You know what, I saw the COS thread and I had some rock n` roll money left (this fund I use to throw around like I`m at a blackjack table) I put a few large ones down and guess what happened last week? So yes sometimes taking risks (hopefully a bit calculated) will pay off.

GL


----------



## besmartrich (Jan 11, 2015)

noobs said:


> Wow you ask, they answer and you`re not happy?
> 
> By the way nothing wrong with investing your life saving if you have the balls, my friend started with 20k and started investing in small stocks and would only look for 1-2% increase a day (volatile stock) and make a few hundred a day sell it and reinvest the next day in.. guess what, less than 2 years he`s over 100k.
> 
> ...


You are right. Whether stocks are downtrend or uptrend, when it comes to moving in volatile market, the moves are really quick. My CNQ stocks were down by 10% a week or two ago but it is now up 15%. I am not talking about small market cap stock but CNQ that has 35B market cap. Calculated risks pay off.


----------



## jargey3000 (Jan 25, 2011)

besmartrich: ditto for FTS, & others for sure. I read an article somewhere recently comparing the stock market to a big, unregulated gambling casino. I think it might have been on the mark!


----------



## gibor365 (Apr 1, 2011)

> I read an article somewhere recently comparing the stock market to a big, unregulated gambling casino


 you probably read some of my posts :biggrin:


----------



## RUSH2112 (Mar 25, 2012)

*Claude Resources*

This is my favorite stock after years of researching gold mining companies.

Claude Resources CRJ - TSX 

Almost no debt and a management team in Saskatchewan near the mine. 

No head office's in Toronto or Vancouver.

They also have another property near Red lake, Ontario.

One of the few miners surviving the assault on gold.

Reporting day tomorrow, not expecting much but just surviving this market should be considered a win.
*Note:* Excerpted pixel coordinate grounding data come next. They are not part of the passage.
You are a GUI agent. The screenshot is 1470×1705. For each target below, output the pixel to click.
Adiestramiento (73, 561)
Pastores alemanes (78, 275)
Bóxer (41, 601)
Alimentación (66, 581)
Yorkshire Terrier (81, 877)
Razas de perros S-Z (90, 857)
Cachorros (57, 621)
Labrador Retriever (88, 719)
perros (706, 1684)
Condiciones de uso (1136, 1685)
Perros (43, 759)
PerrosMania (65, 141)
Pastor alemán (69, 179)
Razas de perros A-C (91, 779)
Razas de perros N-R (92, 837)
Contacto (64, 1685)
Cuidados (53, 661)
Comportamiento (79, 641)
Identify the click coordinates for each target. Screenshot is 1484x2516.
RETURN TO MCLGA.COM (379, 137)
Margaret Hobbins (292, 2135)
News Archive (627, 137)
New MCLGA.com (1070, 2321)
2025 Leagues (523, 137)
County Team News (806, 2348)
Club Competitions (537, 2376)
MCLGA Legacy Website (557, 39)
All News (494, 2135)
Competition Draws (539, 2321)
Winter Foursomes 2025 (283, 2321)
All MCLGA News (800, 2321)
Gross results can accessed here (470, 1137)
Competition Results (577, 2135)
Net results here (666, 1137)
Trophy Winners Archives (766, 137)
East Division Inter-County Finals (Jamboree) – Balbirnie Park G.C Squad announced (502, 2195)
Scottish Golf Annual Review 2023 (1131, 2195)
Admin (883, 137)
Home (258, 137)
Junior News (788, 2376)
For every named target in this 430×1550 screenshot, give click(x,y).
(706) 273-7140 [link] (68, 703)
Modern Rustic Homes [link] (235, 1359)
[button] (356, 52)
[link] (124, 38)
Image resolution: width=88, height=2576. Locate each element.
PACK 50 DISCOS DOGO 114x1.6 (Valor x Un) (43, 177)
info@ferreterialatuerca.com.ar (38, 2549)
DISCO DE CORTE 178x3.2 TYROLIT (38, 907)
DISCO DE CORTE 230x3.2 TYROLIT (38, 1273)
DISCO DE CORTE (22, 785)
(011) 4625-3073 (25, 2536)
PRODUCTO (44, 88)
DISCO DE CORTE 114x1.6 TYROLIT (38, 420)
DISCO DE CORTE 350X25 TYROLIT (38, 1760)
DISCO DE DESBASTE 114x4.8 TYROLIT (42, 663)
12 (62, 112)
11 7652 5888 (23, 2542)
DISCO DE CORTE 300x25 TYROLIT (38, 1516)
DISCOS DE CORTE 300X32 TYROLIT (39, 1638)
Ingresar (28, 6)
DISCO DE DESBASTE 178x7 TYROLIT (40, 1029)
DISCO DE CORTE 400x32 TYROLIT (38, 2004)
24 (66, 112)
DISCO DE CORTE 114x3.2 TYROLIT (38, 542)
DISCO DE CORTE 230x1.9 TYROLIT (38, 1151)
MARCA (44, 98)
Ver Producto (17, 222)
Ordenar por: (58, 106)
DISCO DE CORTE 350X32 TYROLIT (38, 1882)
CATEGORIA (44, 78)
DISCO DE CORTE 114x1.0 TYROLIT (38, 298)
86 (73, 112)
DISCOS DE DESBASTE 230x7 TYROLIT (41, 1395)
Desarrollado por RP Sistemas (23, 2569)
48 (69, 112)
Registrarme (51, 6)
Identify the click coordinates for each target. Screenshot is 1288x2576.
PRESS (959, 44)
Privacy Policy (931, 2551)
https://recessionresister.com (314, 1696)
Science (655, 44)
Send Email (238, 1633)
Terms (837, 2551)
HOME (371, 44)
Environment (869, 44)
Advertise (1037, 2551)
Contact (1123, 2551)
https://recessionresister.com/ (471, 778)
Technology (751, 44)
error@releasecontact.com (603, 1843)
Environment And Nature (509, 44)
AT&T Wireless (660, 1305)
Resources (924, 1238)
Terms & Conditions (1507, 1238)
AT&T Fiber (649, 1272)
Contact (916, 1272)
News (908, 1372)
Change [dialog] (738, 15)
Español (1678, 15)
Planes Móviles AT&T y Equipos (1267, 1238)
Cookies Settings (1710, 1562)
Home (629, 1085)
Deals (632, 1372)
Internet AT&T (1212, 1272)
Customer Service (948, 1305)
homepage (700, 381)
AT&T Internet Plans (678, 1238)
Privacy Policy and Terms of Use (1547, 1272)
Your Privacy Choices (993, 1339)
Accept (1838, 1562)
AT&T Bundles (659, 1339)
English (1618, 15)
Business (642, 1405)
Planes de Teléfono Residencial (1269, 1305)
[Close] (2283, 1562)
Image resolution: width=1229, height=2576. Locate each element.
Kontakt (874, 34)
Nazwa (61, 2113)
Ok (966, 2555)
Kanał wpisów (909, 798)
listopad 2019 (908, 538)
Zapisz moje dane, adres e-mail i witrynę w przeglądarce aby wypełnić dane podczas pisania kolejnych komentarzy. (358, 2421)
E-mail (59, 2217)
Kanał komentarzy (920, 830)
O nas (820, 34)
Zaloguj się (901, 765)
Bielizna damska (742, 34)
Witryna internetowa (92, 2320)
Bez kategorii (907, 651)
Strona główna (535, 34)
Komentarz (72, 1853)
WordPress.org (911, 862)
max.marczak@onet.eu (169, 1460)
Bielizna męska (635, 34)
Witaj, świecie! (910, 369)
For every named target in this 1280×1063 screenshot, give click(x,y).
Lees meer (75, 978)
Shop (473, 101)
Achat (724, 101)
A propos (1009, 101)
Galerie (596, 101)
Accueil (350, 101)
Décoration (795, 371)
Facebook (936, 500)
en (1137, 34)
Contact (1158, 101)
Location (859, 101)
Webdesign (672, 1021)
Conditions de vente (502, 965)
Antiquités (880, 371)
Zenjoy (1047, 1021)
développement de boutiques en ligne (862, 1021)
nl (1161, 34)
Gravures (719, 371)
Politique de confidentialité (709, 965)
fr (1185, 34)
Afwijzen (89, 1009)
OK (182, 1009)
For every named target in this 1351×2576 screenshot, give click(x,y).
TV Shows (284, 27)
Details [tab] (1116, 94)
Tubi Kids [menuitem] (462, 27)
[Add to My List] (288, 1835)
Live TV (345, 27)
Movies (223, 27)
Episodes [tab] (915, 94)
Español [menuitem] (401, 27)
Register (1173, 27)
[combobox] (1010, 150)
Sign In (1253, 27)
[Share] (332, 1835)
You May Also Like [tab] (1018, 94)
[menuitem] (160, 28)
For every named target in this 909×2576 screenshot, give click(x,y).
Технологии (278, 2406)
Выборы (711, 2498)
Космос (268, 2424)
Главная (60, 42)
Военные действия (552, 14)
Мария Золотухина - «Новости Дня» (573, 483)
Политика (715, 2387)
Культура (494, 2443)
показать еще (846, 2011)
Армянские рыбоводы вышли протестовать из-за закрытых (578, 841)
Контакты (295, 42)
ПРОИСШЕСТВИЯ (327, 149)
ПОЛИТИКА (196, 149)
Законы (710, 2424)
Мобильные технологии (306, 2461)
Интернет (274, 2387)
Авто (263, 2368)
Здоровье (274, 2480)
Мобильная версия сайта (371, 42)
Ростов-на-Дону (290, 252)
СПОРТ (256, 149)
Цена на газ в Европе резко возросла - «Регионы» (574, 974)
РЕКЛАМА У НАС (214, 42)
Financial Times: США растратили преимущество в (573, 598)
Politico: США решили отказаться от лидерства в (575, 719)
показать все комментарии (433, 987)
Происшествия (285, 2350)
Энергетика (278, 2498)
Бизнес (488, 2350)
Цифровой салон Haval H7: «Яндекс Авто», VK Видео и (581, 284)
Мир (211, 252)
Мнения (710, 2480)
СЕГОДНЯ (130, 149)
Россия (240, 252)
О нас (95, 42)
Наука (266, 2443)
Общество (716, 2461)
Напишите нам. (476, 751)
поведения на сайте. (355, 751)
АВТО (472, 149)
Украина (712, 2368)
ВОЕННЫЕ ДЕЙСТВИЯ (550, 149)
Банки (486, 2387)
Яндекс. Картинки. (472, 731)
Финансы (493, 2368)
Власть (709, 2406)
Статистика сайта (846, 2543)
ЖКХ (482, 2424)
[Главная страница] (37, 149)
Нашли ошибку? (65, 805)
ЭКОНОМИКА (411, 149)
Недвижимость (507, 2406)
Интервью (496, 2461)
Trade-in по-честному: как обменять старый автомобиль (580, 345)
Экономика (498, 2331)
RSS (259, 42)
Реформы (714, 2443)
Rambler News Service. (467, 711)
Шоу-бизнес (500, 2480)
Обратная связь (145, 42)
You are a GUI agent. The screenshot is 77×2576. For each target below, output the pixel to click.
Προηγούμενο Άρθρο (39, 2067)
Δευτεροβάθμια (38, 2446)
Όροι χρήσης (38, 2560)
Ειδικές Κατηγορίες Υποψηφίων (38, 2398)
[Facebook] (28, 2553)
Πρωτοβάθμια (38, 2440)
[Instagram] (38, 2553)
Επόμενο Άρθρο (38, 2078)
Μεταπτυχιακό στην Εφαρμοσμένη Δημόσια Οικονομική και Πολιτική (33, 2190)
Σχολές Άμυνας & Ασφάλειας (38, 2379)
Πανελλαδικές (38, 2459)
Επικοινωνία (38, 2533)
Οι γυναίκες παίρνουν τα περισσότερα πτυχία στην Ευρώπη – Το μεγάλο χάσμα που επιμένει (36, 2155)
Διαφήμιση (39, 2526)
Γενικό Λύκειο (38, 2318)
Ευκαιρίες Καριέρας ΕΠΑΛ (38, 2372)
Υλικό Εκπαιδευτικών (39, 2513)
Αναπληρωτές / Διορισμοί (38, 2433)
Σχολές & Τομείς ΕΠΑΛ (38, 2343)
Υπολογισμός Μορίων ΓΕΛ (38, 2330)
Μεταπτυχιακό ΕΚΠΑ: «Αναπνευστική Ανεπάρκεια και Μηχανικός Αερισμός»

Marathon Gold in Newfoundland would also be a nice stock if you want something to hold a few years.


----------



## jargey3000 (Jan 25, 2011)

...interesting....


----------



## RUSH2112 (Mar 25, 2012)

jargey3000 said:


> ...interesting....


Press release this mourning:

"Claude Generates Third Quarter Earnings of $5.7 Million and Expects Record Gold Production in 2015" 

I been buying here and there the past month.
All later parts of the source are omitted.